• Prompt: Output, word for word, the lines of this listing that fall between the line with "Task: Click the Crea filtro button" and the line with "Task: Click the Créer un compte button", counting both of those lines, and no others.

• Data:
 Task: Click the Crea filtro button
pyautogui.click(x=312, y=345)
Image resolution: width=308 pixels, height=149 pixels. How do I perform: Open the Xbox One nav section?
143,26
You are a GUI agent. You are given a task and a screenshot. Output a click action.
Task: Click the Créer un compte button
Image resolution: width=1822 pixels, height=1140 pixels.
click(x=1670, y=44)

==

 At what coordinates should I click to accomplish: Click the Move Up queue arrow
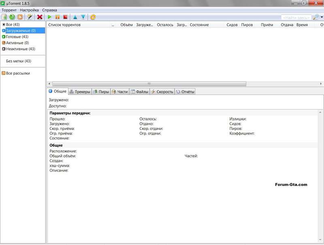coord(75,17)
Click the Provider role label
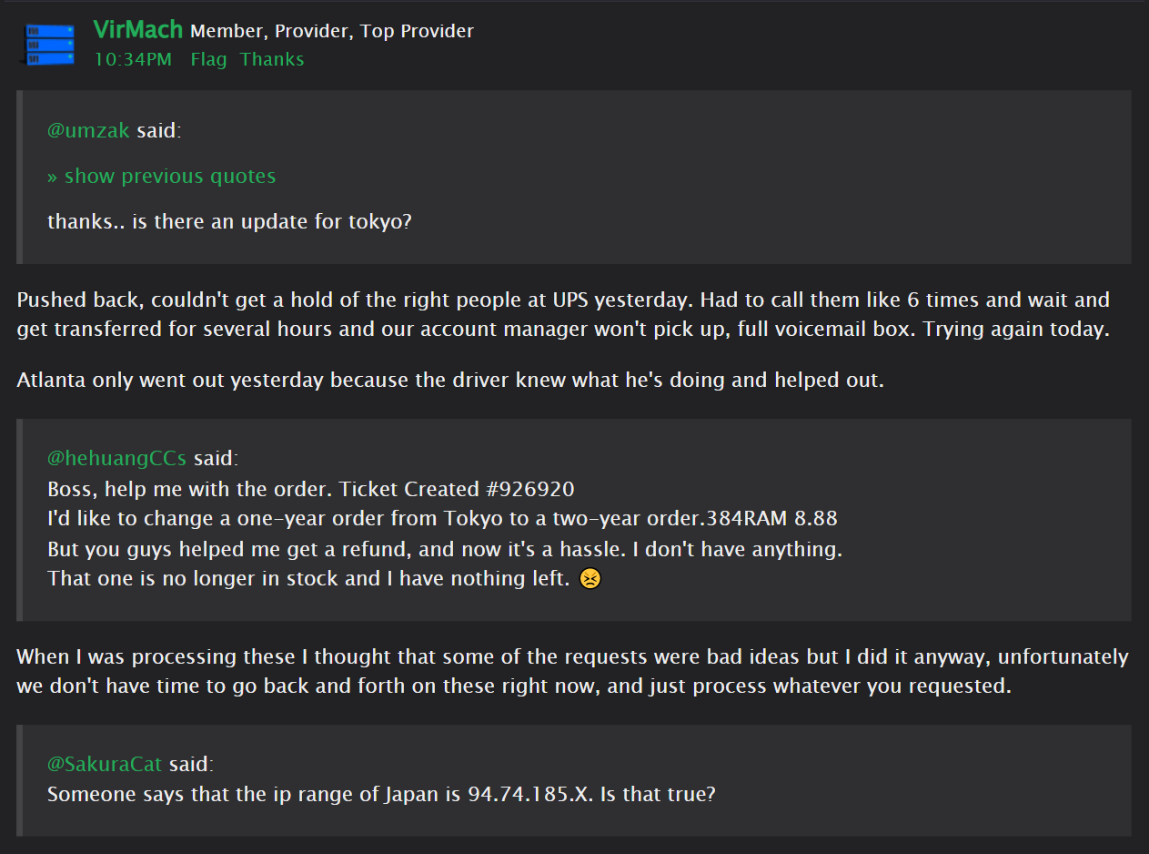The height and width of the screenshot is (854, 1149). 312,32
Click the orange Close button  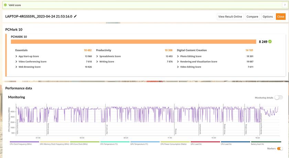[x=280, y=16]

• Written solution:
 Task: Click the Crea filtro button
pyautogui.click(x=312, y=345)
Image resolution: width=308 pixels, height=149 pixels. How do I perform: Open the Xbox One nav section?
143,26
You are a GUI agent. You are given a task and a screenshot. Output a click action.
Task: Click the Créer un compte button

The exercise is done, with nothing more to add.